- _Dataset records_
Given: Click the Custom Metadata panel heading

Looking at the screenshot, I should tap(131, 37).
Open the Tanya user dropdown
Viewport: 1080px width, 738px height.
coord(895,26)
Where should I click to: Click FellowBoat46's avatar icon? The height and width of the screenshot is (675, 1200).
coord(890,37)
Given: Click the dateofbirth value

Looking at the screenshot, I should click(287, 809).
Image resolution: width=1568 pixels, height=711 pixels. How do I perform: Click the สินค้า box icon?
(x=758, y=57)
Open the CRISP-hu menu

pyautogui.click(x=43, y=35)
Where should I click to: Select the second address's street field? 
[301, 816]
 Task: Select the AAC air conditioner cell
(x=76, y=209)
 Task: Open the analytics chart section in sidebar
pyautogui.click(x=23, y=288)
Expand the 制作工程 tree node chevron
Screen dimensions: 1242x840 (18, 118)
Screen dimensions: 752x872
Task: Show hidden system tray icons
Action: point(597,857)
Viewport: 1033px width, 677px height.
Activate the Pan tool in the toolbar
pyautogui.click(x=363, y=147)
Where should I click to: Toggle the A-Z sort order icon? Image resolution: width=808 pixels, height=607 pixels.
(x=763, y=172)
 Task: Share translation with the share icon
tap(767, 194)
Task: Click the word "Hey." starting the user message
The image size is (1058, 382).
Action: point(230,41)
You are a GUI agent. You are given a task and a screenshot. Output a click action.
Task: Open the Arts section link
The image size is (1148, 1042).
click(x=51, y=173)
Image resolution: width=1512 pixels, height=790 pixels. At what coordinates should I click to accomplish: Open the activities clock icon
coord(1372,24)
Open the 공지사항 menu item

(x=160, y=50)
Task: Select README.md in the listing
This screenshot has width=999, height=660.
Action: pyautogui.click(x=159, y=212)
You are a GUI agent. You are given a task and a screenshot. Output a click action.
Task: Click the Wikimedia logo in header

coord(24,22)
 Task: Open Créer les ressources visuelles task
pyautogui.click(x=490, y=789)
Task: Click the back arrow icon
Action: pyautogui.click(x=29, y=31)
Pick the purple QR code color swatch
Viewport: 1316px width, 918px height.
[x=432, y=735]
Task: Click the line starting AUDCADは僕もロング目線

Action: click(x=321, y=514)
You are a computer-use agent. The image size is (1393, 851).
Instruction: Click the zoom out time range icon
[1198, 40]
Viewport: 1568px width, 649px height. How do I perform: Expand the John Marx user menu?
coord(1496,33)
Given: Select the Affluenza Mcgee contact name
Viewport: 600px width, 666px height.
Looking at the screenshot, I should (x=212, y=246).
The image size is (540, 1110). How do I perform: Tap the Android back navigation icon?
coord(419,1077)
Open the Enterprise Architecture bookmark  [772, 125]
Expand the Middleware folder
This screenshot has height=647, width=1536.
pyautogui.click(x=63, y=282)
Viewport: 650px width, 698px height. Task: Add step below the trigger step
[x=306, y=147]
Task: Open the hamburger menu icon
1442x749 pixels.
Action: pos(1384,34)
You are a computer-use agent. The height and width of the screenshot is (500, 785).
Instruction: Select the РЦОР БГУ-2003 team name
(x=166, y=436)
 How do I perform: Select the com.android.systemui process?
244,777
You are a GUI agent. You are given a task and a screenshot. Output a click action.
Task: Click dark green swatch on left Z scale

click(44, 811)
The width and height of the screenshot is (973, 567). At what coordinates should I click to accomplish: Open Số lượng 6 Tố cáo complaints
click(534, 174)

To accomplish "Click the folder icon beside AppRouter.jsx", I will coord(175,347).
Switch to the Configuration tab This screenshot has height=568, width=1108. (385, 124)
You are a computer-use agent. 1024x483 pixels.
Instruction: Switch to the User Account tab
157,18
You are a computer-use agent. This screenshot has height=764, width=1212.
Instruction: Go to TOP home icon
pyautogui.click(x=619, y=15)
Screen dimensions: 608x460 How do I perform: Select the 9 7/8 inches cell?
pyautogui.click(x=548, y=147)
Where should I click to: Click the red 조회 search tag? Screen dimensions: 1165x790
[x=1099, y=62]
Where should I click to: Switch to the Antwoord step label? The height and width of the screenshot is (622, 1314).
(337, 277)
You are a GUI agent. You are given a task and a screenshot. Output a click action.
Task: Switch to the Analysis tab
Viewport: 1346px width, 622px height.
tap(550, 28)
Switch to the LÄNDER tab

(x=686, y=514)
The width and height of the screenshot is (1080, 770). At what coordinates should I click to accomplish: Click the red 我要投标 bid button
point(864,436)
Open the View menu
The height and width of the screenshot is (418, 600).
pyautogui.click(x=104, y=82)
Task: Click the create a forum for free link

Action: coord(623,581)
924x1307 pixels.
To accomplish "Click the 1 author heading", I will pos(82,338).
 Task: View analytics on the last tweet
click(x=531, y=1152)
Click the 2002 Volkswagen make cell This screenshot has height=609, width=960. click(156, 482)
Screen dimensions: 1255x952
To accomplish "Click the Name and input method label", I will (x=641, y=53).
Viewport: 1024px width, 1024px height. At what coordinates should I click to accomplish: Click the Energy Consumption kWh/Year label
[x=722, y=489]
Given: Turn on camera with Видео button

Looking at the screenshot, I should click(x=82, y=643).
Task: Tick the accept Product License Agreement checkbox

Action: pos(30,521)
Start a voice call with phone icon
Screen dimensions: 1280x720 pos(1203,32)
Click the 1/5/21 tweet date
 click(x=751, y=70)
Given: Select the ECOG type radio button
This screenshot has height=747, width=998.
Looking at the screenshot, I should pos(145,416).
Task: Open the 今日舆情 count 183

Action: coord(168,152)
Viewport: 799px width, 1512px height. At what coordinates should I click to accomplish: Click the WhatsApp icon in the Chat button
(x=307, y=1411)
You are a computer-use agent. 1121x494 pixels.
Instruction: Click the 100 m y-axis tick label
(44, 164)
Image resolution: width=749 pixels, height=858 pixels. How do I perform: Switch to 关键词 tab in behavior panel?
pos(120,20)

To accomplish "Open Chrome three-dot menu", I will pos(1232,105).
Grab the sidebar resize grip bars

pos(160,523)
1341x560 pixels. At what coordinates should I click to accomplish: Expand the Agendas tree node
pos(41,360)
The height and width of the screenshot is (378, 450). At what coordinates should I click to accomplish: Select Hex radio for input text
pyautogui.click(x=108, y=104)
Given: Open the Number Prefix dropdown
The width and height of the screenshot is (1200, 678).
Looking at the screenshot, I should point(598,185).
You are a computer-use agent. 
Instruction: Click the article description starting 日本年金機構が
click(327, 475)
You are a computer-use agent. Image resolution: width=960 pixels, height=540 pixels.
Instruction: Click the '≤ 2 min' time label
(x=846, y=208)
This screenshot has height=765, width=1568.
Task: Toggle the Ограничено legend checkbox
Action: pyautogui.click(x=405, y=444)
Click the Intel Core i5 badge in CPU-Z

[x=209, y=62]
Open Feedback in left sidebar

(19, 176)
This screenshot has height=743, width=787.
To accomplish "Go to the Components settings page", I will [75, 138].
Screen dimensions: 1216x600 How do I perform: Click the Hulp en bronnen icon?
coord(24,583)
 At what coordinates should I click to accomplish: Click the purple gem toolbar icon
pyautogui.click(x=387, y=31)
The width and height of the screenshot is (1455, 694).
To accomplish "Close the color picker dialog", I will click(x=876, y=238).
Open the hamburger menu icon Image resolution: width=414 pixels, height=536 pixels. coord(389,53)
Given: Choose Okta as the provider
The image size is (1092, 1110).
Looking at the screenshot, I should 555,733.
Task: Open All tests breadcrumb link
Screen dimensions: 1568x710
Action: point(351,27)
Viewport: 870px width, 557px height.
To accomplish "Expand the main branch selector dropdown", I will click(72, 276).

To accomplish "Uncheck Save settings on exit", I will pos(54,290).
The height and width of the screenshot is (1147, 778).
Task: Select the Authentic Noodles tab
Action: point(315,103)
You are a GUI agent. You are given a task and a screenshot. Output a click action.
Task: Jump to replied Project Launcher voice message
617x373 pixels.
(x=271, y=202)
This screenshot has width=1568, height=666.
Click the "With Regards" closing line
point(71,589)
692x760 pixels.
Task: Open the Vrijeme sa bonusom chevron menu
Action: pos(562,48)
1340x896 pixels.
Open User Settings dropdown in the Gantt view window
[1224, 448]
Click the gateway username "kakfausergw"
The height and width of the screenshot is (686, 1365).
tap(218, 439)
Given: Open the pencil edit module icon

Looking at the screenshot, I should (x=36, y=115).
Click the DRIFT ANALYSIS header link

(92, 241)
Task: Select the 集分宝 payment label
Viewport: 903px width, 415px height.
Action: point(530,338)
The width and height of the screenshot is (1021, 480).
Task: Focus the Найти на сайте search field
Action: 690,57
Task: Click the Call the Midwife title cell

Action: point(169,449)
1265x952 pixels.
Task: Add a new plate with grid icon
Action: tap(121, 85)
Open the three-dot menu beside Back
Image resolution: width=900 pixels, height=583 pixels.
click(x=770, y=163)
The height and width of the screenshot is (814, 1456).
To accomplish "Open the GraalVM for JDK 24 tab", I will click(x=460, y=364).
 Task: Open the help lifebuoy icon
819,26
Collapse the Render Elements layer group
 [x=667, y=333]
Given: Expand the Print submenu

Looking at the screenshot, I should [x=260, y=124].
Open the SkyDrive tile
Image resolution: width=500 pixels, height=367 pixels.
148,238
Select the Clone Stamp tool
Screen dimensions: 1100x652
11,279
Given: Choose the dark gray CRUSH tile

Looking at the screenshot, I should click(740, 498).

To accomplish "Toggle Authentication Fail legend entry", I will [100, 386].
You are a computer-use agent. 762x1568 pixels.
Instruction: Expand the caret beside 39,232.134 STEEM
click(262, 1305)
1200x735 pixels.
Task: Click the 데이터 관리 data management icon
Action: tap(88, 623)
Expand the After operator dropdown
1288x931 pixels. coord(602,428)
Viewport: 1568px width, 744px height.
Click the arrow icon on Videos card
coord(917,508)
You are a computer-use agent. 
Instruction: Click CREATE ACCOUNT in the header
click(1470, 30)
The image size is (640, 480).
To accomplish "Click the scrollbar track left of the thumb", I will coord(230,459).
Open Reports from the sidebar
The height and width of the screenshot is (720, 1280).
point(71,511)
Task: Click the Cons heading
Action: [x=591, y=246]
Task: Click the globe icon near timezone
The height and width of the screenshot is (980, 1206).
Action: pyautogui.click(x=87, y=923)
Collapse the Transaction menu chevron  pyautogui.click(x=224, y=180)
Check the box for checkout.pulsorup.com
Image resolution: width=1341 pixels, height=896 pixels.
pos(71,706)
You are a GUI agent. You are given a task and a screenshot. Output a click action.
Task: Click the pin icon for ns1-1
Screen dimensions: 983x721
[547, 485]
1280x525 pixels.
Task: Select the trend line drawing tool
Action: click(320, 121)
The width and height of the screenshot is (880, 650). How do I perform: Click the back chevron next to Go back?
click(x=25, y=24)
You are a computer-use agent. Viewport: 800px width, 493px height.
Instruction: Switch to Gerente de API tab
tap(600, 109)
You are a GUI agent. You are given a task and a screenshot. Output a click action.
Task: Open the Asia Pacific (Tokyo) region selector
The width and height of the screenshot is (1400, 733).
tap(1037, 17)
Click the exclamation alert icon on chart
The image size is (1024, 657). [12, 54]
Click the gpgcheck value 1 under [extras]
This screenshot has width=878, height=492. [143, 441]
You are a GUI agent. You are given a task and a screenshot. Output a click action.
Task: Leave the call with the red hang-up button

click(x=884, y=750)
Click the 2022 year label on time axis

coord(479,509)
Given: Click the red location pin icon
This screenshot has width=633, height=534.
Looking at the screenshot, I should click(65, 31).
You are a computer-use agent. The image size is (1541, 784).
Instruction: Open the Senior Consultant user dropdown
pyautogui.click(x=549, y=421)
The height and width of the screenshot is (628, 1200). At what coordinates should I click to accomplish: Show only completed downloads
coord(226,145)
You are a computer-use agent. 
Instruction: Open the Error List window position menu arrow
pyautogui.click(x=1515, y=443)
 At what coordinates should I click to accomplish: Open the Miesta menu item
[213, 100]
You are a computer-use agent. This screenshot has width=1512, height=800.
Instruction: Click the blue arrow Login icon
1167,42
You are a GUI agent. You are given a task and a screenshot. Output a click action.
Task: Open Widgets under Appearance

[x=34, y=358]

- _Problem description_
Where a line of the records contains the word "message", count it; state only the final tally.

- _Answer space_
2